Verse 4 brings out that one should not leave his post of duty just because the ruler offended him, for submission will bring calm to even the greatest offences. In Solomon’s day, riding horses denoted honor and prestige, and the writer used this as an analogy in verses 5-7 to point out that rulers often placed incompetent individuals in high positions, while the qualified were given a lower status.
Verses 8-10 teach that using wisdom when performing ordinary tasks can prevent one from being unnecessarily harmed. In verses 11-15, Solomon contrasted the words of the wise with those of the foolish. While the wise man’s words are gracious, the fool will ultimately be destroyed by his own words. Verse 15 is a proverb which may have been meant to denote that foolish behavior causes one to be ignorant of even the simplest things in life.
In verses 16-19, the author implied that when a ruler was immature or foolish, and allowed his princes to feast in the morning rather than labor, the kingdom would suffer.

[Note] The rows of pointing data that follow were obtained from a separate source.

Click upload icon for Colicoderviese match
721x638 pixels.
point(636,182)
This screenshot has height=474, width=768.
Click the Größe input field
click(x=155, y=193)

Laziness and idleness only result in decay and neglect, but hard work provides the resources with which to enjoy the pleasures of good living.

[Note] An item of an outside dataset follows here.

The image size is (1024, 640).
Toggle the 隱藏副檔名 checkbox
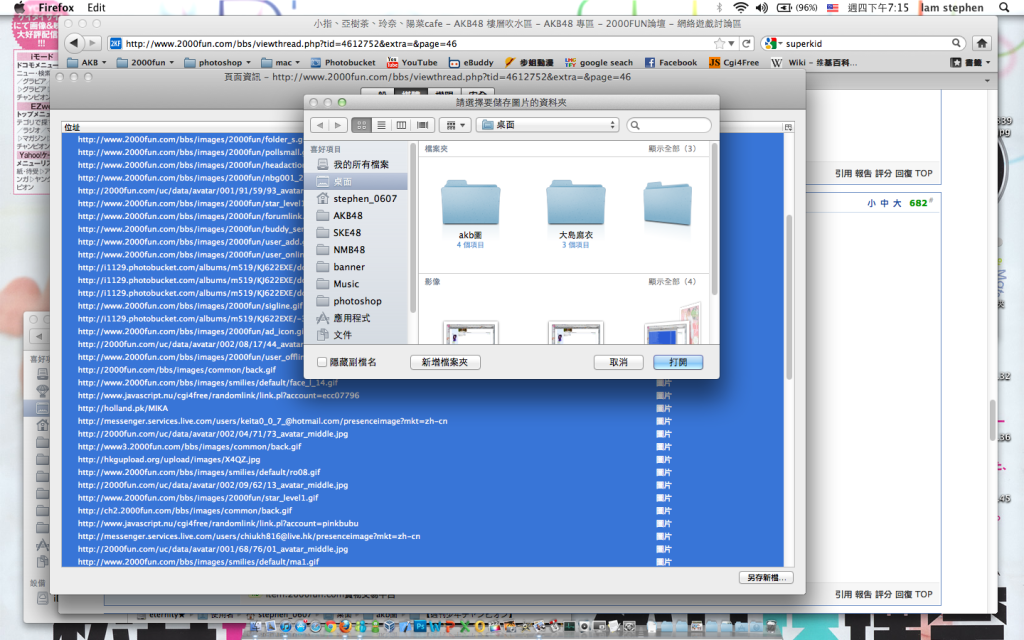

Verse 20 may have initiated the saying, “A little bird told me.” It cautions against speaking or thinking evil of those in authority, because someone could repeat it.

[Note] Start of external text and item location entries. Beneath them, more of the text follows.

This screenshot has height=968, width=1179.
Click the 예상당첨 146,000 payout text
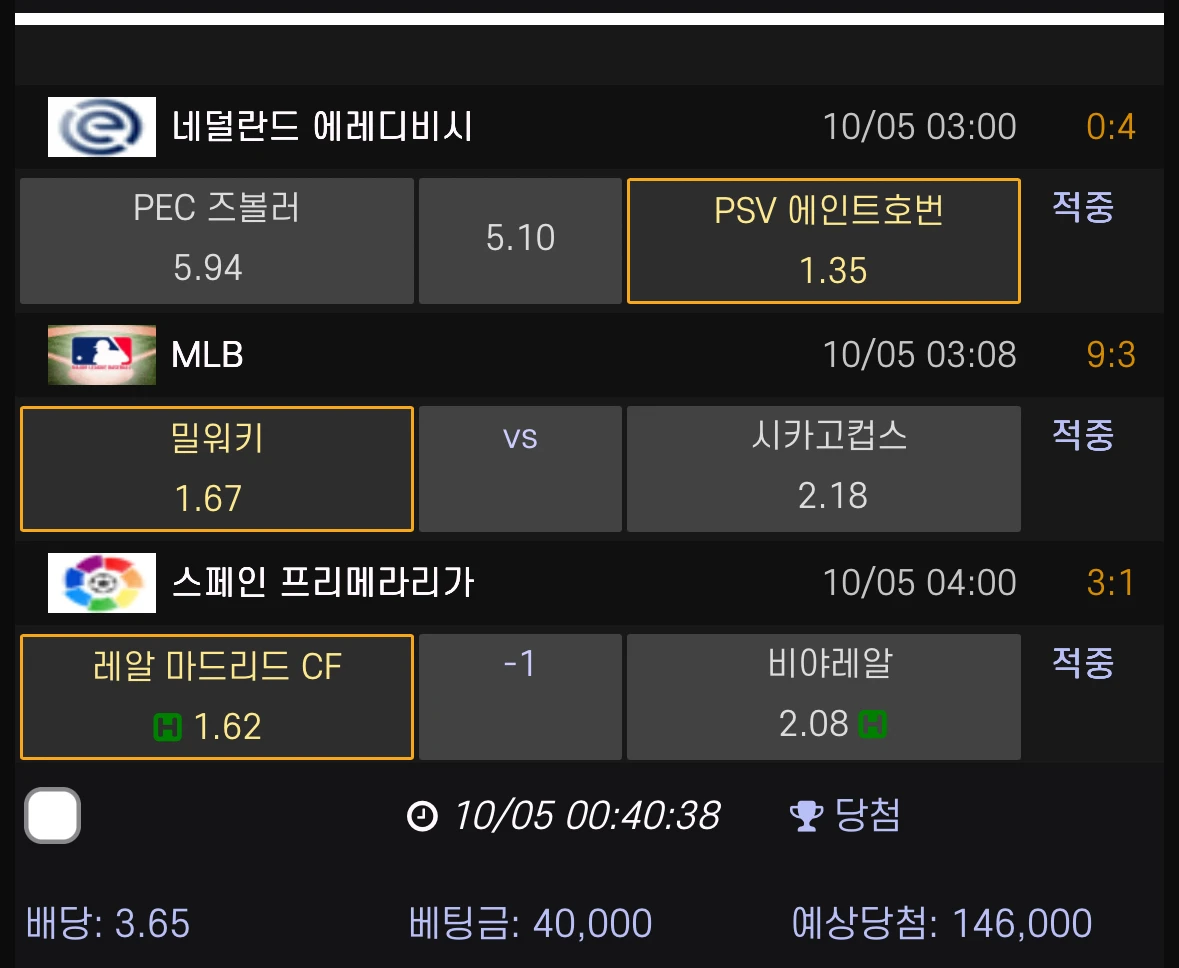tap(942, 924)
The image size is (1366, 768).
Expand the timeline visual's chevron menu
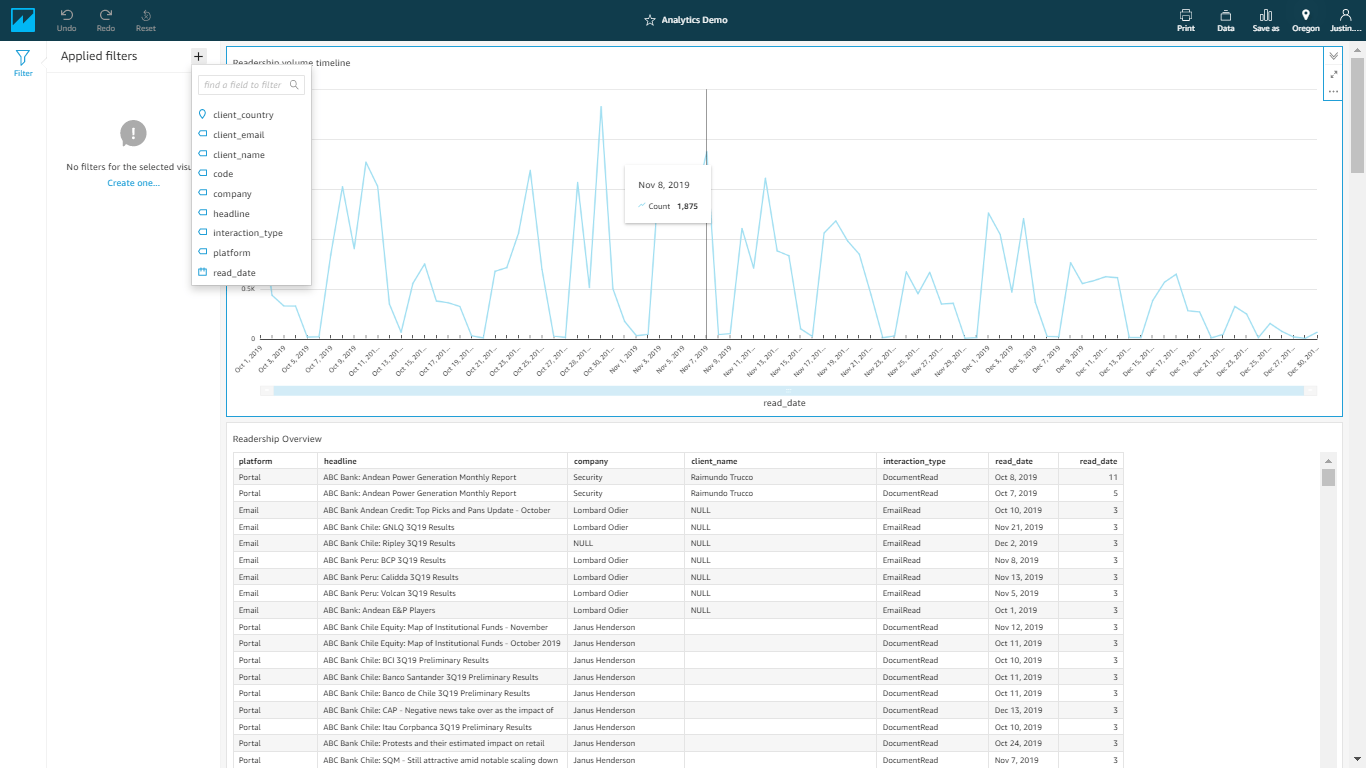(x=1333, y=56)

(Hannah’s Bible Outlines - Used by permission per WORDsearch)
III. The theme applied
B. Advice concerning wisdom
1. The exaltation of wisdom (9:13-18)
2. The conduct of wisdom (10:1-20)
a. Wisdom and foolishness contrasted (10:1-3)
b. Wisdom and social status (10:4-7)
c. Wisdom advocated (10:8-10)
d. Wisdom and words (10:11-15)
e. Wisdom and the king (10:16-20)
There are many nuggets of sagacious advice in Solomon’s proverbial statements. We want to pay attention to and learn from his observations and experiences.